The evolution of the amplified adenylate deaminase 2 domains in Chinese hamster cells suggests the sequential operation of different mechanisms of DNA amplification.

Fluorescent in situ hybridization was used to localize the adenylate deaminase 2 (AMPD2) genes and flanking sequences on the chromosomes of the Chinese hamster line GMA32 and to study the distribution of additional copies of these genetic sequences in amplified mutants selected at several early stages of the amplification process. The synteny of AMPD2 genes and MDR1 genes, located on chromosomes 1, was demonstrated; in GMA32 the existence of a rearrangement positioning the two AMPD2 genes at different distances from the telomeres was disclosed. Using this structural marker, we showed that the amplified copies distribute along only one of the chromosomes 1. Their organization in different cells of clonal mutant populations at a very early stage of amplification was extremely heterogeneous; classes of organization could be recognized however.

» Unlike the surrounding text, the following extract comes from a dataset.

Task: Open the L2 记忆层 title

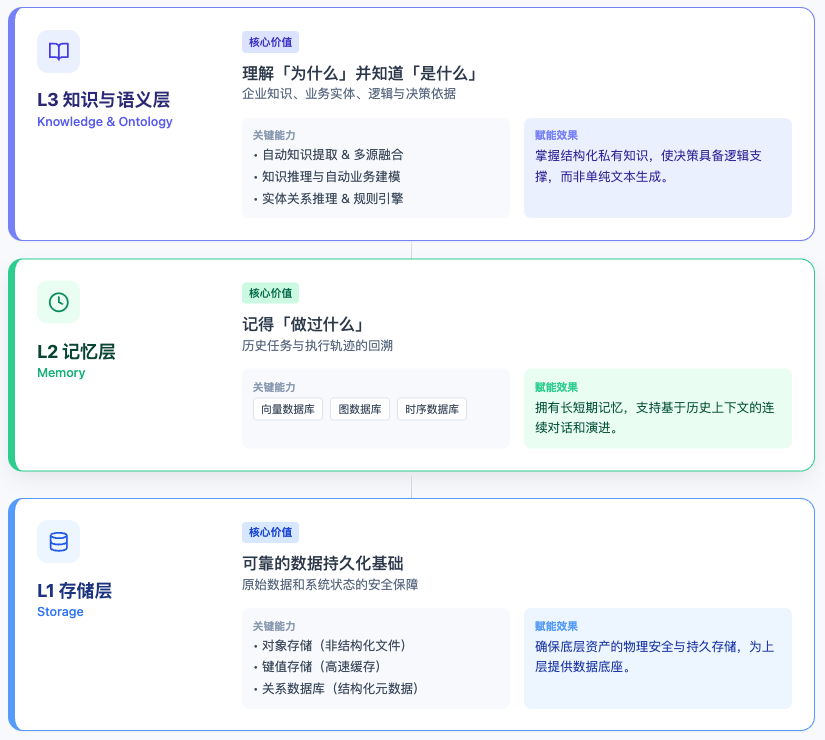Action: pyautogui.click(x=76, y=351)
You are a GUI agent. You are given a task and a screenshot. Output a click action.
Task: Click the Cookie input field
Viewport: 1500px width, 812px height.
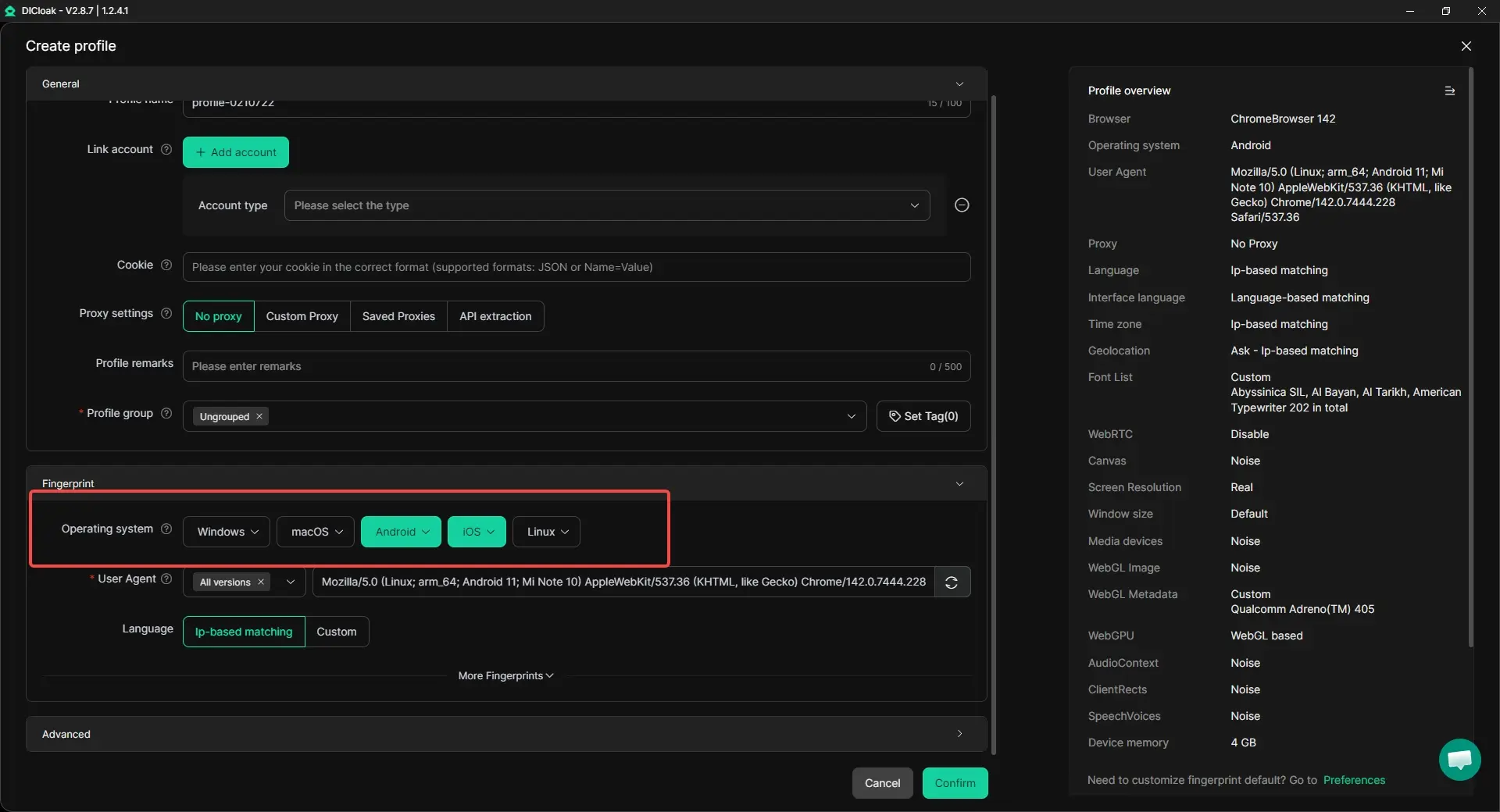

Their quantitative distribution at this stage and in cells which went through 10 more division cycles suggests an evolution pathway common to the mutant clones under study: as a rule, tandems of few units of identical and very large size (47 Mb) appear to be the first detected product of amplification; this organization is progressively overtaken by structures with more units of reduced and irregular size, while, in a growing number of cells, clusters of much shorter units can be observed. The nature of segregative amplification mechanisms operating in these processes and the possible involvement of replicative ones are discussed.